Serious incidents requiring investigation
Are regulated by an NHS framework/process for the purposes of learning and prevention of reoccurrence, so far so good? The framework is comprehensive promoting engagement, openness and transparency. So you would be forgiven for thinking that when serious harm occurs to a patient then the investigation will in all cases result in all of the above and an external or independent investigation would take place - not so!

The majority of SIRIs are conducted internally 
In our opinion and experience, the regulatory duty of candour was not met and the level of transparency, openness and engagement sadly fell seriously short and in some areas was non-existent. We couldn't count the number of patronising comments followed by the shaking of heads and rolling of eyes. All we wanted was to help our local hospital to be the best it could be and learn from this.

Our wake-up call
The penny finally dropped - UK Hospitals have been marking their own homework for years and no one's battered an eyelid. Mistakes happen we get it! But, its how you handle them that really makes the difference. So help us, help our NHS be confident and comfortable to learn from its mistakes and conduct itself in a manner that reduces patient harm through learning.

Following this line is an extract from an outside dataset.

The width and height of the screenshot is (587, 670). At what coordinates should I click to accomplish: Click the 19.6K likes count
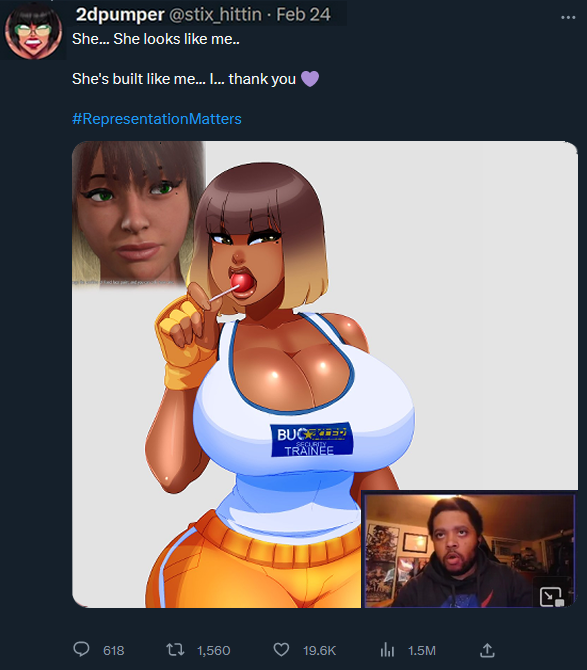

After all, at some point in life, all of us will undoubtedly need to call upon the services of our NHS, which we are so very lucky to have.

The changes we propose
SIRI's must never be conducted internally, by colleagues or anyone who has a conflict of interest within the same NHS organisation where the incident occurred.
We will be presenting our petition to the UK Parliament when we have more signatures, please sign if you agree the law needs to change.

As in maternity deaths, there is hope new laws will force NHS healthcare providers to independently investigate serious incidents in the future. Our hope is this will be enforced broadly.